“Mastodon had its chance and it blew it”

I couldn’t agree with this post more. I had super high hopes, but I’m pretty convinced now that between the technical and social issues there’s not a good chance of mastodon being anything other than a tiny niche.

I’m unlikely to go back to Twitter, and BlueSky seems unlikely to be a place I wanna hang out, so I guess this is still home for me for now. But I’m pretty sad things here aren’t going in a different direction.

https://blog.bloonface.com/2023/06/12/why-did-the-twittermigration-fail/

Why did the #TwitterMigration fail? – Café Lob-On

@jacob I don’t get it, who blew it? There’s no one in charge. That’s the whole point.

Also, many of the arguments are wrong:
- re 25% - that’s instances, not people. It’s a strength that it’s so easy to build your own that so many people experimented with it!
- selling point: is this about features? Marketing? What about: No ads?! Privacy if you like?
- decentralization: Redditors would love it. Also: the thing is interoperability.
- there’s no such thing as “the community”

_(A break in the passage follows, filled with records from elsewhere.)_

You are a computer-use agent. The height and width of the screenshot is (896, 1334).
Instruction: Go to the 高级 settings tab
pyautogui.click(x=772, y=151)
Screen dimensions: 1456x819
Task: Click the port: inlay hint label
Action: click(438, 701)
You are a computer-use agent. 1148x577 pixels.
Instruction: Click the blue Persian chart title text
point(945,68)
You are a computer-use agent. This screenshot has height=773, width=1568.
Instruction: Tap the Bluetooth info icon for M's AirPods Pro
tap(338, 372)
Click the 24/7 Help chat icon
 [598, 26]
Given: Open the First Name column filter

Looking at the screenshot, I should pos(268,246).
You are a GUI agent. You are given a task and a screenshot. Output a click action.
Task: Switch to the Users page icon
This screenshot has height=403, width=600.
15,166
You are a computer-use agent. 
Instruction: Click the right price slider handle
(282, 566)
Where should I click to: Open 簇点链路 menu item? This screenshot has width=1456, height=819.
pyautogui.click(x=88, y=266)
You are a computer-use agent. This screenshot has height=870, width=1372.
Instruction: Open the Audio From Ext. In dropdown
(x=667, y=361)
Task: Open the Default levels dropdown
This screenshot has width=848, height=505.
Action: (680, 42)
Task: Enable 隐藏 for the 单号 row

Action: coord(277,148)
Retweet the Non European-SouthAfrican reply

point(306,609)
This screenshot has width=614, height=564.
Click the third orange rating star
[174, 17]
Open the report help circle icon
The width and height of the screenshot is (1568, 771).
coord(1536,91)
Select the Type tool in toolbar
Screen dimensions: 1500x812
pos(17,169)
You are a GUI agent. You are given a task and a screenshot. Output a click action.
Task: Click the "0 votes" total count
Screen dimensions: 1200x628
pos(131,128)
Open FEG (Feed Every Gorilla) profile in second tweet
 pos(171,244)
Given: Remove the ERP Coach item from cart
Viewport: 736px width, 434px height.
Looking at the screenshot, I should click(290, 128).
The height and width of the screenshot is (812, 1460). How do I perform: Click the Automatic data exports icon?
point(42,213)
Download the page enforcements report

@jacob In the end this comes down to users. Of course it’d be funnier if more people were here. But it’s also clear that people behave differently when there’s less money to be made. What’s the problem? It’s ok to stay on Twitter for the politicians and the Gram for celebrities.

It’ll also be possible to build commercial platforms on this protocol. People will complain, sure, others not. But it’s always like that when you build something.

@b3n @jacob Re ads: they're a nice feature, but the Mastodon userbase is generally technically adept enough to be browsing the commercial web with ad blockers anyway. I don't really see ads on my desktop when I go on YouTube or when I used Birdsite. An ad-free environment for people who are less technical is precious, due to the problem @pluralistic complains about re scams and enshittification, but then the UI and onboarding need to be friendly to such users.